Together, these studies mean that humans are likely to be able to stimulate new brain cell development, and foster rapid synaptic connections between them with taurine.

Neurodegenerative diseases rob aging adults of memory, function, and dignity. Taurine has significant favorable impact on the malformed and toxic proteins that accumulate in the aging brain, leading to Alzheimer’s and Parkinson’s diseases.

Taurine can prevent damage wrought on brain cells by the malformed Alzheimer’s-related protein called beta amyloid.10 That mechanism may have been at work in a recent mouse model study of Alzheimer’s, in which six weeks of taurine added to drinking water rescued mice from developing cognitive deficits. In this study taurine supplementation restored cognitive function to that of age-matched normal mice.19

Elevated blood glucose and insulin resistance severely damage the brain. Some researchers now refer to Alzheimer’s as “type III diabetes.”26 In 2015, a study showed that taurine supplementation in mice could increase brain insulin receptors, an effect that might prove to be protective against the disease.27

Ischemic strokes are the result of an abrupt reduction in blood flow to specific brain regions. Strokes not only cause immediate symptoms, but also contribute to accelerated brain aging over the longer term.28,29 Once again, a role for taurine supplementation is evident.

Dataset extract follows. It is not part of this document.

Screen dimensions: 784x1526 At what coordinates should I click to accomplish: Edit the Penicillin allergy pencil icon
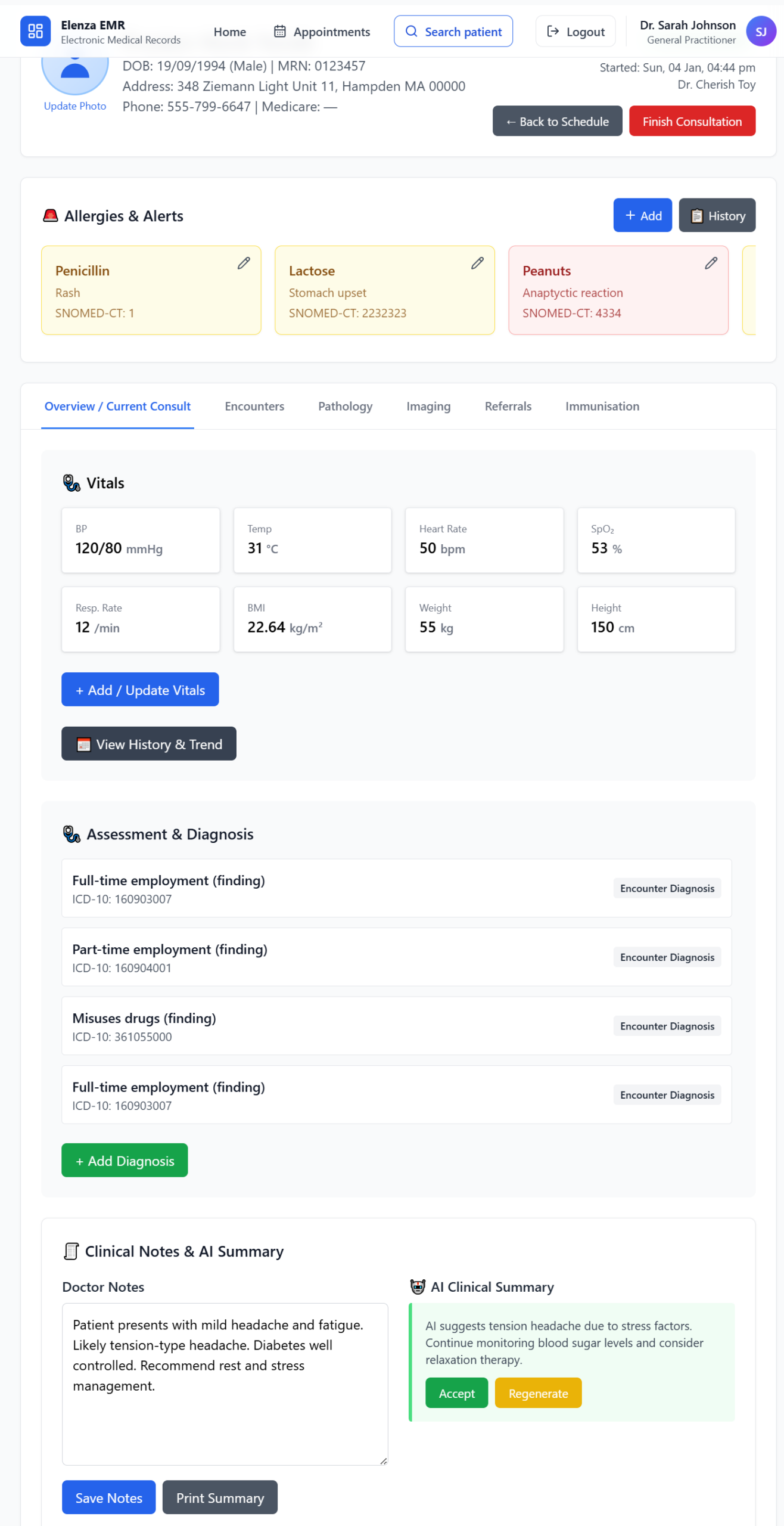(244, 263)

Taurine appears to protect brain cells from the oxidative stress induced during a stroke, and to slow subsequent brain cell death.9,18 Chronic cellular destruction contributes to neurological problems in stroke survivors, so preventing it is an important approach to mitigating stroke damage. A mouse study has shown that adding taurine to another emerging stroke drug improved performance on neurological tests, while the drug alone was ineffective.18
Brains age for many reasons. Chronic toxin exposures, elevated blood sugar, accumulations of abnormal proteins and circulatory disruptions are known to accelerate brain aging.

Taurine is proving to have significant brain age-decelerating effects. Most recently, it has been shown to be protective against toxic exposures including lead and pesticides. It also inhibits beta amyloid formation associated with Alzheimer’s and helps regulate the brain’s control of glucose. Taurine also shows evidence of protection against the cognitive deficits induced by stroke.

It has also been reported that this amino acid has helped grow new brain cells.